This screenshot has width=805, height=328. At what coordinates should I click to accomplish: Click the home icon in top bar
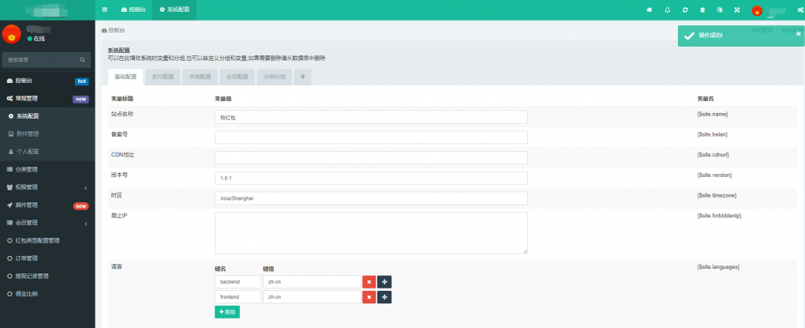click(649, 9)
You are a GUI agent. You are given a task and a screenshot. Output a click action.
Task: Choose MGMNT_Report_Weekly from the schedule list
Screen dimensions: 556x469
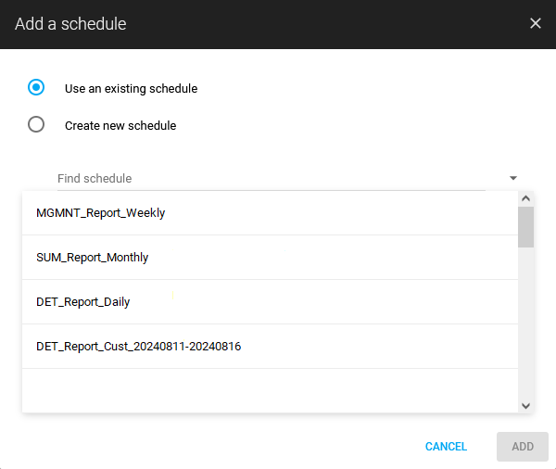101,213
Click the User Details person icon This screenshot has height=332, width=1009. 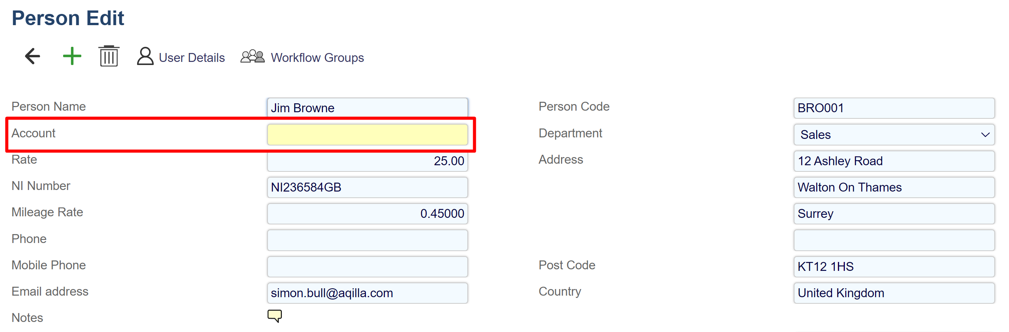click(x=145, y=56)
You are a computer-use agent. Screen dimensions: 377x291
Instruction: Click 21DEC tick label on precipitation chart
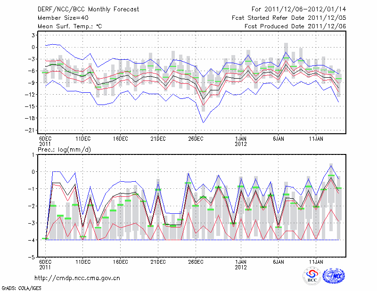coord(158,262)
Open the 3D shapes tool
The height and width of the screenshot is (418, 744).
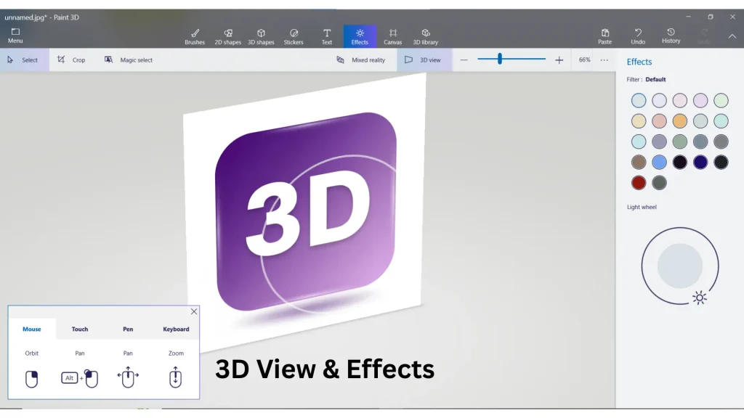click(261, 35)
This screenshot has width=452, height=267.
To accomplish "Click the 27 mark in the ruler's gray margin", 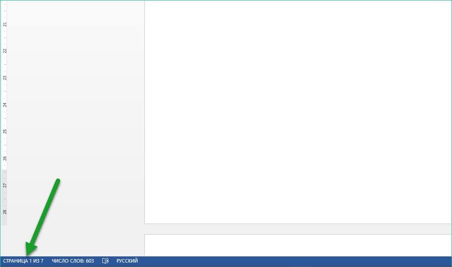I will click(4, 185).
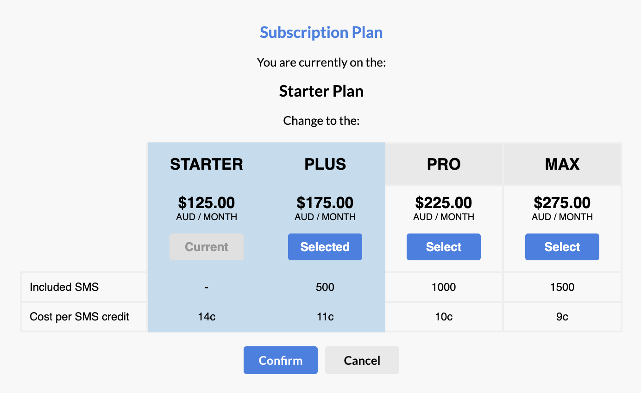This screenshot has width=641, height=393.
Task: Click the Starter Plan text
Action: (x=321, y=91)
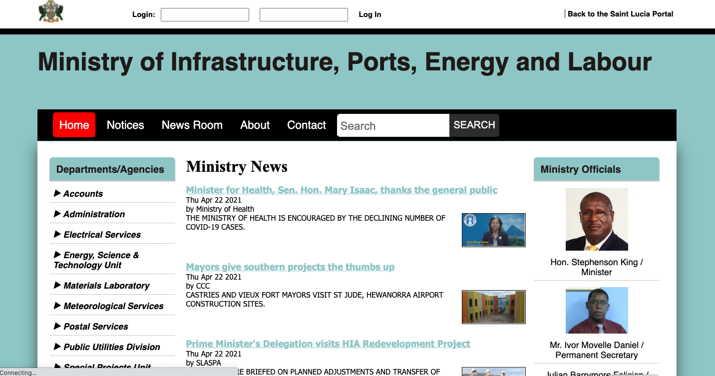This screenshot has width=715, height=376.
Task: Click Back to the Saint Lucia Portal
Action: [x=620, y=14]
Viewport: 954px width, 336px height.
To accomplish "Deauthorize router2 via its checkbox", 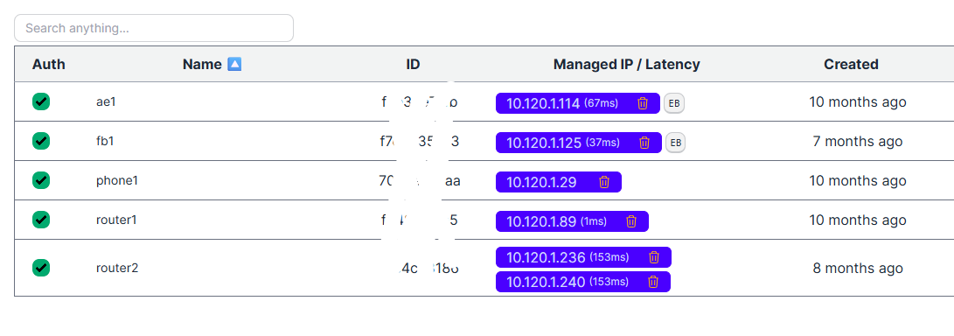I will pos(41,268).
============================================================
▶ **Your task**:
Return each line in the records that holds the string "agent".

▶ **Task answer**:
You are a GUI agent. You are given a task and a screenshot. Output a click action.
You are a computer-use agent. Screen dimensions: 377x291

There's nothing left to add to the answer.